What is expected: Every line holding "menu" should be copied from the records below.

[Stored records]

----

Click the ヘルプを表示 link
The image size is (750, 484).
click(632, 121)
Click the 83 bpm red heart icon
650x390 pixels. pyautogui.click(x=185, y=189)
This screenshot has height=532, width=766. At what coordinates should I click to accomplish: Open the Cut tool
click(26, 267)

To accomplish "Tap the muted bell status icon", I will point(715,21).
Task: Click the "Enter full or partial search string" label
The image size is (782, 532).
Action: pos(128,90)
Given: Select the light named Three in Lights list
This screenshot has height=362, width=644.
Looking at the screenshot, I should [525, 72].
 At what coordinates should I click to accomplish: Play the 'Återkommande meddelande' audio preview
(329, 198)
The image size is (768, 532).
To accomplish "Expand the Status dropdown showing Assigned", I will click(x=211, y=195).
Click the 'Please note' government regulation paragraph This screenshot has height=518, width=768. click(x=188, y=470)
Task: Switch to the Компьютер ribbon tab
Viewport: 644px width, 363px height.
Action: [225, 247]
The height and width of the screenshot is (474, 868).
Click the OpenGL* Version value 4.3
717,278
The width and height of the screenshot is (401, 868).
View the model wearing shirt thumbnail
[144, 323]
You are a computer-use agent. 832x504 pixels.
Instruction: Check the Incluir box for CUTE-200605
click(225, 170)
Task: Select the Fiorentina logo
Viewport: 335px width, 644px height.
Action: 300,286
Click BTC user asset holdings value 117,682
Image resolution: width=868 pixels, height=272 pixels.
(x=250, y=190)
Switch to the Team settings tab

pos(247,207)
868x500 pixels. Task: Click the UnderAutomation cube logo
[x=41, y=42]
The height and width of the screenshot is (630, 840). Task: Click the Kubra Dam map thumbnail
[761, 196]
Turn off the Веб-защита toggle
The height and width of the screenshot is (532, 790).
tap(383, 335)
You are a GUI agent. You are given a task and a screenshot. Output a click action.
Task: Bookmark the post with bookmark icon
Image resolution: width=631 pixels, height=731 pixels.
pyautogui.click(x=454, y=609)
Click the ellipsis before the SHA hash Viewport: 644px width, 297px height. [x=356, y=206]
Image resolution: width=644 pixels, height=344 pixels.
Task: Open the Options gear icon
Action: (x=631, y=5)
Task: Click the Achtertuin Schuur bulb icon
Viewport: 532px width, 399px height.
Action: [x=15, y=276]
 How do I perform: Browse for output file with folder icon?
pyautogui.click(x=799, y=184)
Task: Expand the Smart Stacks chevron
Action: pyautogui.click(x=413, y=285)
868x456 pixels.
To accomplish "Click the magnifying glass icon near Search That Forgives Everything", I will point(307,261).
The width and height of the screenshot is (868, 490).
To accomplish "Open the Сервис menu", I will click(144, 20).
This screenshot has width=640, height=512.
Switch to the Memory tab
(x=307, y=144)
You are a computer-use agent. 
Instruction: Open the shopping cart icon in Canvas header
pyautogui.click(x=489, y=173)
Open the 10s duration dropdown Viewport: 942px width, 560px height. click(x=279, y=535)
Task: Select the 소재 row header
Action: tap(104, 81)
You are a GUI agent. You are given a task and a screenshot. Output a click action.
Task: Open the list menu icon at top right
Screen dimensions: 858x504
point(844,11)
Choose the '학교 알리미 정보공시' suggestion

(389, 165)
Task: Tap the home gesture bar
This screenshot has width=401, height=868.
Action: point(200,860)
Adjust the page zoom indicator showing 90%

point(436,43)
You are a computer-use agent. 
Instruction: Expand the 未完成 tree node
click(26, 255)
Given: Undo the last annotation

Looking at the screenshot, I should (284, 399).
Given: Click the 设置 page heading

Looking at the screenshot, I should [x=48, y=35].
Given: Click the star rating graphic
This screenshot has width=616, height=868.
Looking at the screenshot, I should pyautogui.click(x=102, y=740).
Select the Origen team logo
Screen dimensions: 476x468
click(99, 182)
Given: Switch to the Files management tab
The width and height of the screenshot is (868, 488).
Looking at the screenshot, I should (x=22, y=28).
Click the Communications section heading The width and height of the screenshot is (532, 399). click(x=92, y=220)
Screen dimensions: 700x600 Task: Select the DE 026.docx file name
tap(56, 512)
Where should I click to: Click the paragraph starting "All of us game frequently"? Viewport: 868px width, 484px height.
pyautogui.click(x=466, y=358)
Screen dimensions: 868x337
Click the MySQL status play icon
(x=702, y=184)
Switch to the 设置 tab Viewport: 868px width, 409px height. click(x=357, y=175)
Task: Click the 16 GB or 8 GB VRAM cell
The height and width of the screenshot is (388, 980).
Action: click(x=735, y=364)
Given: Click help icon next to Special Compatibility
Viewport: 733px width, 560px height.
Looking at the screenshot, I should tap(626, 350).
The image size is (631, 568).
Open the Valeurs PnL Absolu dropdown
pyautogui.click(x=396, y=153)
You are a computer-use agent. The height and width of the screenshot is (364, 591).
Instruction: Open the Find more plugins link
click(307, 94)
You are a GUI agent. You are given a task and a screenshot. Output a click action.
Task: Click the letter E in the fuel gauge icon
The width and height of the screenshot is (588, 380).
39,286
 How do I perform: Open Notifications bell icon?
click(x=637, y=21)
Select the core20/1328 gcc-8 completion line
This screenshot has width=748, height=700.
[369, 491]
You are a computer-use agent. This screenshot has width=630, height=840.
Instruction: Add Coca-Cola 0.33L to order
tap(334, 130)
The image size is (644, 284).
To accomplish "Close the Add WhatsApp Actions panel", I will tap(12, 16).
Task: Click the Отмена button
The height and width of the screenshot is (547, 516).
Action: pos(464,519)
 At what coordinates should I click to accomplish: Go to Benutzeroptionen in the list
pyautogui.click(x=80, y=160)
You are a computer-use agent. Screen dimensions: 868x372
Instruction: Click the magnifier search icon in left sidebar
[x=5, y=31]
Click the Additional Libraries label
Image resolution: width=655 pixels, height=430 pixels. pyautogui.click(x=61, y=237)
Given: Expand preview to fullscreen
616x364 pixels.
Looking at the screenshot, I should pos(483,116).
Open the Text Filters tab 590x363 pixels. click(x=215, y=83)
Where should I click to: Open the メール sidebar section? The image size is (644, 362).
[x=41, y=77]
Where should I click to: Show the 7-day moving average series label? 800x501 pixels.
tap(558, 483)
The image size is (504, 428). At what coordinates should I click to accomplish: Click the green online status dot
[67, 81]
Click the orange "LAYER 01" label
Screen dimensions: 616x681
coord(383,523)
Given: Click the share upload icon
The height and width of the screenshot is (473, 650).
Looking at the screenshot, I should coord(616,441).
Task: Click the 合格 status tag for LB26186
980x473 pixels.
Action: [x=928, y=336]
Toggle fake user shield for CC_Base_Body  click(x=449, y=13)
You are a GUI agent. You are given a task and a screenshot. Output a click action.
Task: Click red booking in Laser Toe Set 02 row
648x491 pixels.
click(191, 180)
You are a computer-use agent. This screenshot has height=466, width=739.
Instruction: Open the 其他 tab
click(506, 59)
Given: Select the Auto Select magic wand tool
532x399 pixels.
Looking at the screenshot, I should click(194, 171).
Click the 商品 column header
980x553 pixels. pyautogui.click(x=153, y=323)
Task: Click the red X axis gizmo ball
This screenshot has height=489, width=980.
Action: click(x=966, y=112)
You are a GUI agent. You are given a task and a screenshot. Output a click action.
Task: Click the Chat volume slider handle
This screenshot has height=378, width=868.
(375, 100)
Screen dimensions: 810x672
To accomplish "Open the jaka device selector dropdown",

----

Task response:
To accomplish "Open the Сервис menu", I will click(144, 20).
Task: Open the list menu icon at top right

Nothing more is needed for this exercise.